## Task instructions
Write out every entry precisely as given, leaving the pictures out.

[Pixel coordinate grounding data]
BEGIN

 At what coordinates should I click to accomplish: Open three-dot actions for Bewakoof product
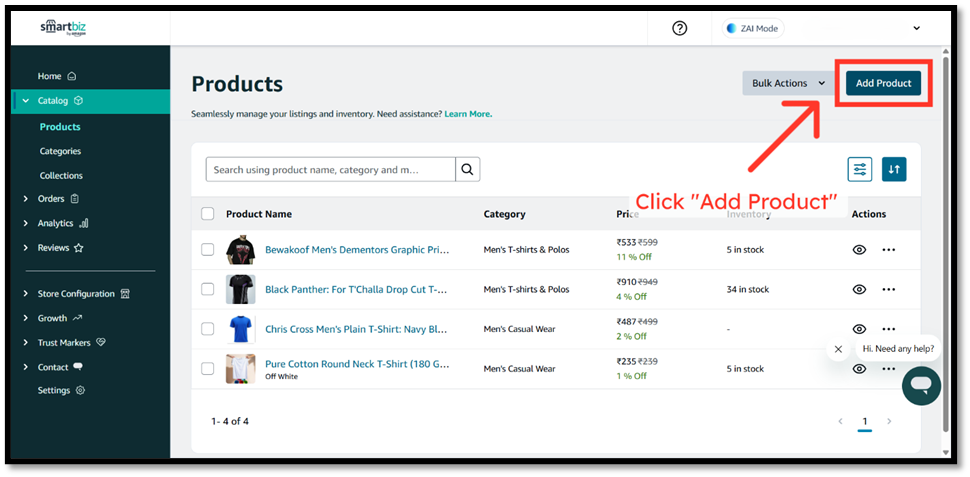[x=889, y=249]
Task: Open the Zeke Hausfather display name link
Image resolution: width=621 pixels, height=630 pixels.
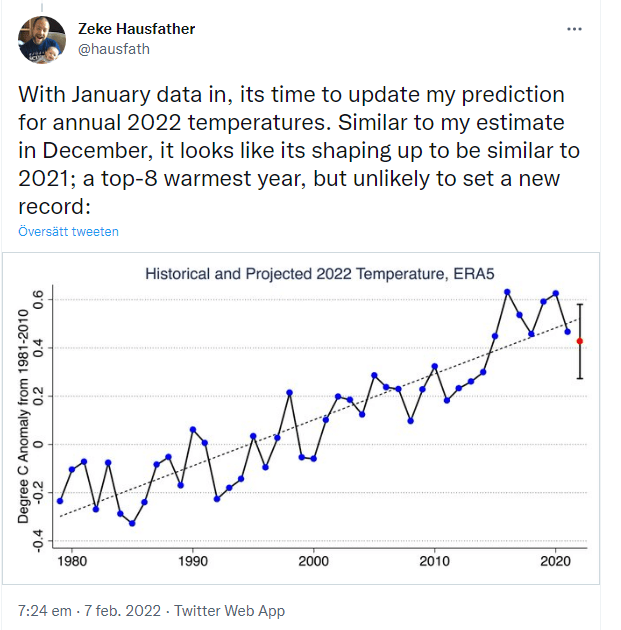Action: [138, 29]
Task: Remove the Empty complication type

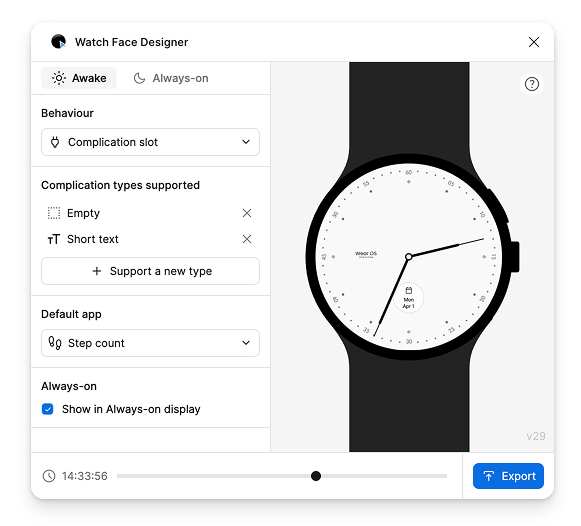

END

## Result for this exercise
 At what coordinates should I click to accomplish: Open three-dot actions for Bewakoof product
[x=889, y=249]
Task: Open the Zeke Hausfather display name link
Image resolution: width=621 pixels, height=630 pixels.
Action: [138, 29]
Task: Remove the Empty complication type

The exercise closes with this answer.